(Portion of a data file)

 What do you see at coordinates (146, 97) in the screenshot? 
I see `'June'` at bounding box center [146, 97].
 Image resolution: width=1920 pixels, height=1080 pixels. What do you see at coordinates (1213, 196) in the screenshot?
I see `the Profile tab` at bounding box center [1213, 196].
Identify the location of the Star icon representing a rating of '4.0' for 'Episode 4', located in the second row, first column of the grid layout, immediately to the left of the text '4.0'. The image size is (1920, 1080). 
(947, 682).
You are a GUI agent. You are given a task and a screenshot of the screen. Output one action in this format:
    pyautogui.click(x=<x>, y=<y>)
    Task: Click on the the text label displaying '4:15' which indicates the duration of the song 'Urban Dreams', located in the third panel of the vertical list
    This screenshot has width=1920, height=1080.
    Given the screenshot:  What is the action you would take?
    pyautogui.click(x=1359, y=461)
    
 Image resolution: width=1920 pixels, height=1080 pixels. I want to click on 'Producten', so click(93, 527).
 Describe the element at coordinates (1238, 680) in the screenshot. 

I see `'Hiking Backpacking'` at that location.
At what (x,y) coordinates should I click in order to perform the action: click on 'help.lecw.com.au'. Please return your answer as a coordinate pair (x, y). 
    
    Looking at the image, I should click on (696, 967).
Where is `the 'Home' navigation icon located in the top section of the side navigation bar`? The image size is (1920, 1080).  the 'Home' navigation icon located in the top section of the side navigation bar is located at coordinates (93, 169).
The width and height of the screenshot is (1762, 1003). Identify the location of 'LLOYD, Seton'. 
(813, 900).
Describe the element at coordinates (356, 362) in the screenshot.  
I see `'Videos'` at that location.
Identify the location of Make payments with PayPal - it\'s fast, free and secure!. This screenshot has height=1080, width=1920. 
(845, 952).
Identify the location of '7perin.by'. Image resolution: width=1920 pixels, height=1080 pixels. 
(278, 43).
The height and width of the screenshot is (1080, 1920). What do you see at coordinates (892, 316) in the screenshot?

To do
Copy the items above word for word, starting at their first line and ending with the line that contains "(813, 900).", with both of those lines included.

Response to this task
 What do you see at coordinates (146, 97) in the screenshot? 
I see `'June'` at bounding box center [146, 97].
 Image resolution: width=1920 pixels, height=1080 pixels. What do you see at coordinates (1213, 196) in the screenshot?
I see `the Profile tab` at bounding box center [1213, 196].
Identify the location of the Star icon representing a rating of '4.0' for 'Episode 4', located in the second row, first column of the grid layout, immediately to the left of the text '4.0'. The image size is (1920, 1080). 
(947, 682).
You are a GUI agent. You are given a task and a screenshot of the screen. Output one action in this format:
    pyautogui.click(x=<x>, y=<y>)
    Task: Click on the the text label displaying '4:15' which indicates the duration of the song 'Urban Dreams', located in the third panel of the vertical list
    This screenshot has width=1920, height=1080.
    Given the screenshot:  What is the action you would take?
    pyautogui.click(x=1359, y=461)
    
 Image resolution: width=1920 pixels, height=1080 pixels. I want to click on 'Producten', so click(93, 527).
 Describe the element at coordinates (1238, 680) in the screenshot. 

I see `'Hiking Backpacking'` at that location.
At what (x,y) coordinates should I click in order to perform the action: click on 'help.lecw.com.au'. Please return your answer as a coordinate pair (x, y). 
    
    Looking at the image, I should click on (696, 967).
Where is `the 'Home' navigation icon located in the top section of the side navigation bar`? The image size is (1920, 1080).  the 'Home' navigation icon located in the top section of the side navigation bar is located at coordinates (93, 169).
The width and height of the screenshot is (1762, 1003). Identify the location of 'LLOYD, Seton'. 
(813, 900).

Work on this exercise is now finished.